I installed Passbolt on my VPS, where I also have a website:
Cent OS 7.9.2009
Nginx 1.20.1
PHP 8.0.27
Everything is working correctly. However, I wanted to find out if it was possible to hide the Passbolt configuration page from normal users or disable it if it is not needed (if disabled the subdomain no longer works passbolt). I don’t like the fact that non-admin users can find the configuration page.
Yes, I am aware that no one can have access to my passwords. I was just wondering if it was possible to hide this portal. I am attaching the image that maybe makes the concept clearer.
I mean, since I also have a website on the same VPS, everyone can access the Passbolt login page. I wanted to try to hide it or disable it by returning for example 404. In the Caddy configuration, disabling the subdomain used to access the login (passbolt.‘mysite’.‘com’./auth/), passbolt no longer works and the browser and mobile app come out with an error.
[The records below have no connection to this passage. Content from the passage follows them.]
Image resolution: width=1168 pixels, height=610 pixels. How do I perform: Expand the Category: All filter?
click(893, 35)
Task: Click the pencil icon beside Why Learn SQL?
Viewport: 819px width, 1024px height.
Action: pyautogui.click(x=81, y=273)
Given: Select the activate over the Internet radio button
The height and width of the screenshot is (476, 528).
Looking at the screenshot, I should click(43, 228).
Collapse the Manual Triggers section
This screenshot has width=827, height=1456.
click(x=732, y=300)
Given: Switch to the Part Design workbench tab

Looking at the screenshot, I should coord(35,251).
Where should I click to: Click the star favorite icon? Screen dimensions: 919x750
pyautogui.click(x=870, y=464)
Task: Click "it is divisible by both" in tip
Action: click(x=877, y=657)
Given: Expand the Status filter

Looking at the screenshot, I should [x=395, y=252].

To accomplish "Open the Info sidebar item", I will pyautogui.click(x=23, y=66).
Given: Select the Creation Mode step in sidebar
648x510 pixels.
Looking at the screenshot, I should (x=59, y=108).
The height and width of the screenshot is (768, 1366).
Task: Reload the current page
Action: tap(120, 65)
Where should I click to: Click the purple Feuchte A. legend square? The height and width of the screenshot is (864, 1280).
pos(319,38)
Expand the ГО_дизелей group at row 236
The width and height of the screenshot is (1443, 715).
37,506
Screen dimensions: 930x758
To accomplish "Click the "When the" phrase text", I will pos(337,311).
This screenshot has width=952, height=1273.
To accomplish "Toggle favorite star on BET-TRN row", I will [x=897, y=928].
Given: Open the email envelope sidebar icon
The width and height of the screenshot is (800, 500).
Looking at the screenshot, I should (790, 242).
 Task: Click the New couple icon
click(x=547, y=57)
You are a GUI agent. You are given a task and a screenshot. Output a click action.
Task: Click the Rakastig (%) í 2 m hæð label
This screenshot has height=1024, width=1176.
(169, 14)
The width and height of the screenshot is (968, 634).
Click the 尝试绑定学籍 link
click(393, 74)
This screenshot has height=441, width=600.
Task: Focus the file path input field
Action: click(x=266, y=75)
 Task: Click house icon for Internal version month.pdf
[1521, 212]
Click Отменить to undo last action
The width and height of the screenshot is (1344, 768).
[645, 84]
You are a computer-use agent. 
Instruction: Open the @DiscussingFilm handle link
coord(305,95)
I apologize for my ignorance, but if I’m not mistaken, allowing access to the page only from a specific IP address blocks connections from all others attempting to connect. So, am I correct in assuming that the Passbolt mobile app or Passbolt browser extension on devices that do not have that IP address will encounter the issue shown in the second photo, with the error message “An internal error occurred. The server response could not be parsed. Please contact your administrator.”?
But it’s not clear yet why it is a problem to you for people to access the login page. It’s not your typical login page.
Have you tried accessing it from another device without an extension installed? There is no login option. The screen you show is only for users who have their extension installed.